Your instructions
Exclude all pictures, and reproduce exactly the lines from the one containing "Image resolution: width=1200" through the end of the records, with nothing else added.

(Record extracts)

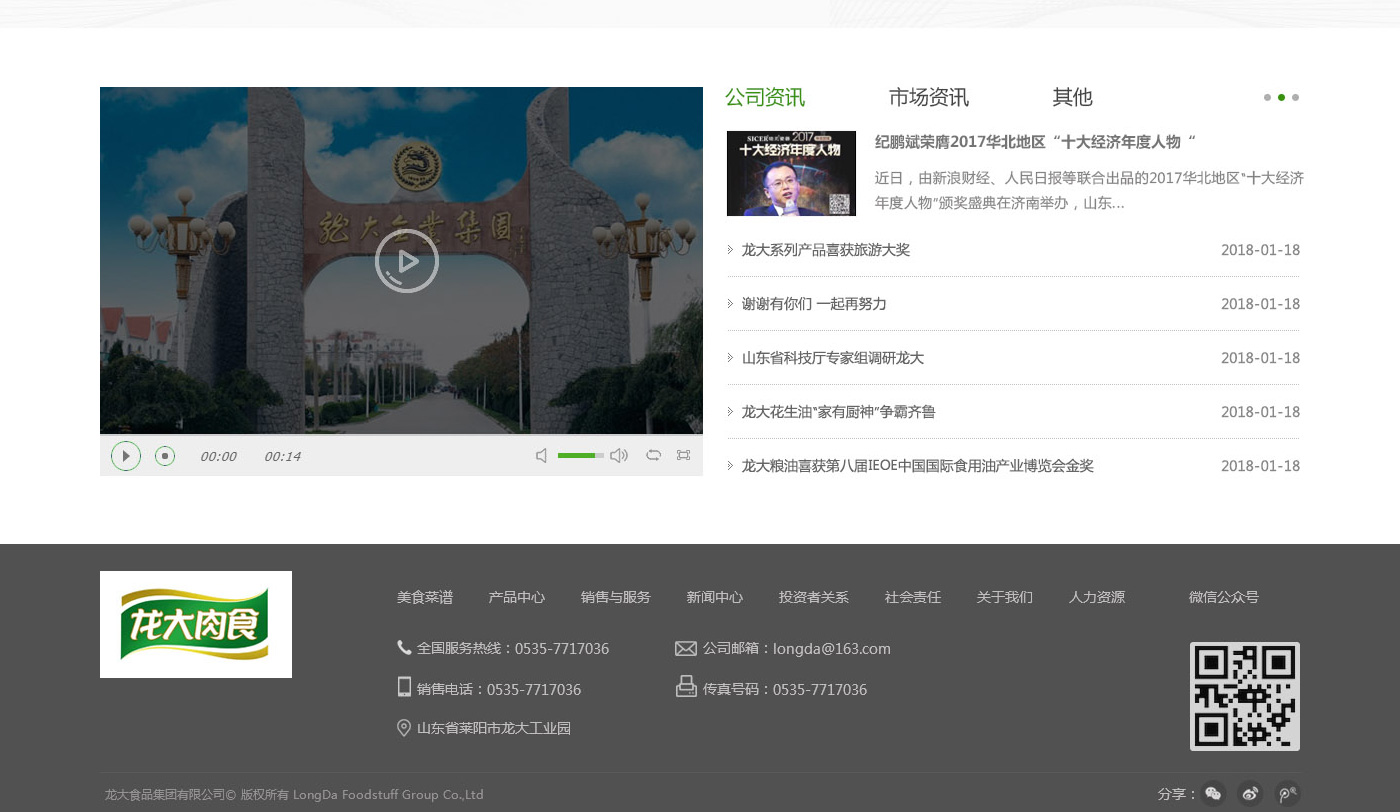The width and height of the screenshot is (1400, 812).
Task: Click arrow beside 谢谢有你们 一起再努力
Action: [x=731, y=304]
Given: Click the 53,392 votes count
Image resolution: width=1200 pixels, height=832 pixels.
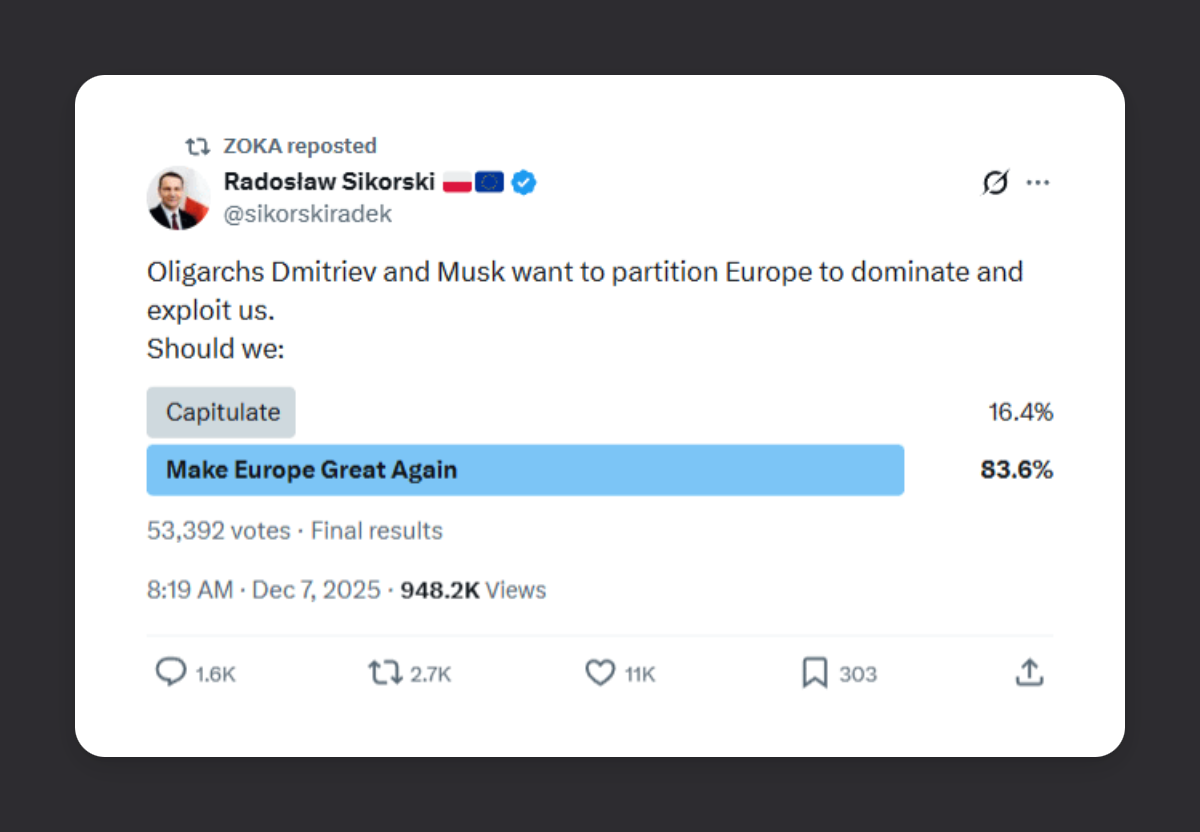Looking at the screenshot, I should click(x=218, y=530).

(End Record extracts)

Solution to this exercise
Image resolution: width=1200 pixels, height=832 pixels.
Looking at the screenshot, I should click(x=218, y=530).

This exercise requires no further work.